Adrift down the Longitudes

Adrift down the Longitudes

By Pratim Milton Datta

“E quindi uscimmo a riveder le stelle” (And then we went out to see the stars again) 

Dante’s Inferno, Canto XXXIV, 139.


An acacia needle fell at dawn!
Kissed the earth, said “Goeie More!”
Briefly sneezing to the yellow dusk
Shaken and stirred from an elephant walk.
While a drifting merlot leaf
Like a serrated rice paper 
Wishes the great white,
“Good hope by the cape!”

Far north, a Roller birdie swept the currents

Catching the drift to southern climes!

“Salve,” cry the clams, tipping their shells
To the ferro shimmering on canal grande,
Happy to meet the Adriatic
Yet not ruled by Apulian gods!
Leagues south, dusk breaks a Puglia bread
And some Primitivo spills on Dalmatian shores
Staining a Kaiki’s olive woods hull to preface
A nihilistic discourse, “sic transit gloria vinum!”

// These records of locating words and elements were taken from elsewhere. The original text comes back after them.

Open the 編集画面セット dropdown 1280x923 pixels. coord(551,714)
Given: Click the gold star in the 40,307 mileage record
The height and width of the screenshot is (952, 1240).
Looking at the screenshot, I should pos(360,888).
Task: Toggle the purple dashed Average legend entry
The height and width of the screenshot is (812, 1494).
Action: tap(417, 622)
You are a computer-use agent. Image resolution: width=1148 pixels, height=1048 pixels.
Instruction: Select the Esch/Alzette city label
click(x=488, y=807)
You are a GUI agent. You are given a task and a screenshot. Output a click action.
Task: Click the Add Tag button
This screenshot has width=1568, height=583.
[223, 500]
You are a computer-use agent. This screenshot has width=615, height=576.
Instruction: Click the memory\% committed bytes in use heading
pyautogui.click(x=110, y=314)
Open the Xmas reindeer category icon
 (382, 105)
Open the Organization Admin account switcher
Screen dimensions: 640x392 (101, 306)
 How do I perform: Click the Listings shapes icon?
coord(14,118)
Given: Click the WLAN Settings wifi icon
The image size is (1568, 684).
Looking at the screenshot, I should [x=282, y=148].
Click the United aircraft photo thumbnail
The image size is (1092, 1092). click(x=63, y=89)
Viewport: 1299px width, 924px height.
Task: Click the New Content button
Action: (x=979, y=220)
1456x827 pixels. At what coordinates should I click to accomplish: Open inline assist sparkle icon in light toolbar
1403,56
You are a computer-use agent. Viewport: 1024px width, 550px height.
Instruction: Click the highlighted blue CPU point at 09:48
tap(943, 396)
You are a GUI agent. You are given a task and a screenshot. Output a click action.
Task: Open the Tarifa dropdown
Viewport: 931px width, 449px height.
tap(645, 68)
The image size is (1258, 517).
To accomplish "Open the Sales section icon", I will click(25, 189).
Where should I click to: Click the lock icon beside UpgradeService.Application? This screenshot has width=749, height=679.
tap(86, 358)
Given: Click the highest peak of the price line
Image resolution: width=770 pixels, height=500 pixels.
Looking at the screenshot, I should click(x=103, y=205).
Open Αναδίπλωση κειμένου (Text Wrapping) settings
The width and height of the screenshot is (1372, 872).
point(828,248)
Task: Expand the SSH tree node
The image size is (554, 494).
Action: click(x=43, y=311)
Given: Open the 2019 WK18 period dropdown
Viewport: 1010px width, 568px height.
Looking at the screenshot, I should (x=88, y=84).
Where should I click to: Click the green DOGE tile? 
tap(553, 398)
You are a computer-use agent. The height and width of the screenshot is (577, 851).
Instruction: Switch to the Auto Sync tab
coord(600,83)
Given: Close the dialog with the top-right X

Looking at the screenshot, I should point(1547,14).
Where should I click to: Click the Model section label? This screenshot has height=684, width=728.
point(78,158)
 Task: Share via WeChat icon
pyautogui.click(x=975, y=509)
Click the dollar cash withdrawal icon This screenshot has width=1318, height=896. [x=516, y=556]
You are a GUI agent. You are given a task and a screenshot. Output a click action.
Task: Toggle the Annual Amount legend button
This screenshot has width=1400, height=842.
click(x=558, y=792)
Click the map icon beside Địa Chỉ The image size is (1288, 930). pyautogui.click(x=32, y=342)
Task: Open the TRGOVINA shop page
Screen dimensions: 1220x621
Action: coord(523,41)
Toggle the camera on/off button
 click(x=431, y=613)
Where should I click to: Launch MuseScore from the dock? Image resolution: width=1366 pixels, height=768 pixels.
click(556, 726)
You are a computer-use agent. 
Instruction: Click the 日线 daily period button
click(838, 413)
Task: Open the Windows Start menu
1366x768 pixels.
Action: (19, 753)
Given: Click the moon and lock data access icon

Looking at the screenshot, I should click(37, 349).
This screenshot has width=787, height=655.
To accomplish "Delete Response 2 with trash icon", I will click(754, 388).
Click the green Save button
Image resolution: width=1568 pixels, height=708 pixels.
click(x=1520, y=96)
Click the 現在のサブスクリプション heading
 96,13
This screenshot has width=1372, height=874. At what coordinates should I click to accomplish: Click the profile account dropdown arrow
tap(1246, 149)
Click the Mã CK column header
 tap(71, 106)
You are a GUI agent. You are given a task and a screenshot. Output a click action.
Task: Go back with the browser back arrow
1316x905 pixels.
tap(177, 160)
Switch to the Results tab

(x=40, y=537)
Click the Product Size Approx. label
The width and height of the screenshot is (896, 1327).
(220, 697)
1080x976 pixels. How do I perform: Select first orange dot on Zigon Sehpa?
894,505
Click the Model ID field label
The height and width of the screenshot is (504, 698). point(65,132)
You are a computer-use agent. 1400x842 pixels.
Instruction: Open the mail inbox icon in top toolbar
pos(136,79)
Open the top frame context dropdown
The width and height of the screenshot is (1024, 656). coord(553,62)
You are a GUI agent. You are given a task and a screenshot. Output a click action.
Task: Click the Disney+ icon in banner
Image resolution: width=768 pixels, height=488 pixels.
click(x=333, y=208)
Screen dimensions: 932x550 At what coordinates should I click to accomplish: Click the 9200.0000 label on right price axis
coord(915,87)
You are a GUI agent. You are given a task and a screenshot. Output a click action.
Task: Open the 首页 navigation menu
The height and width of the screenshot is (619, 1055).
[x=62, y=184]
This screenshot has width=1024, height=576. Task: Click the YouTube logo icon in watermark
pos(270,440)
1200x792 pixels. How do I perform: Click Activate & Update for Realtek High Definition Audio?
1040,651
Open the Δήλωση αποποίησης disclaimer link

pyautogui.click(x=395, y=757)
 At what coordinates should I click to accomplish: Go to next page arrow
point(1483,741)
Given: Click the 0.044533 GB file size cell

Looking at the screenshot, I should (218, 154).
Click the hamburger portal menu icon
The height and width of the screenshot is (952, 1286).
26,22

All while the standing Obelisk sighs, “un matin triste,
Longing for its sands, and some reprieve
From guillotines, parisians, and selfies,
While gazing at Les Invalides, and feeling like one!
Perhaps an SNCF to Marseille, some vin Provençal 
And bouillabaisse en route back home!
Until the Roller breaks its daydreams, says “tout a bien?”
And flies south to pick fights with the flowers in Grasse!

Picking on some Rothschild grapes, hitchhiking the Vendaval,
Battling the Khamsin, equating the Equator starboard off the Sphinx,
En route to Krugersdorp, breezing by the Drakensberg
The Roller perches, this time, on a swaying obelisk 
Of a Giraffe,

Craning to catch the falling acacia thorn,

“…oops, the needle!”


The Giraffe’s sunlit eyes plead to the Roller;

“Little Roller, could you pick for me,

 The thorn of love?
For Ubuntu, and a perch a few yards closer to the stars?

And we shall gaze at the heavens together?”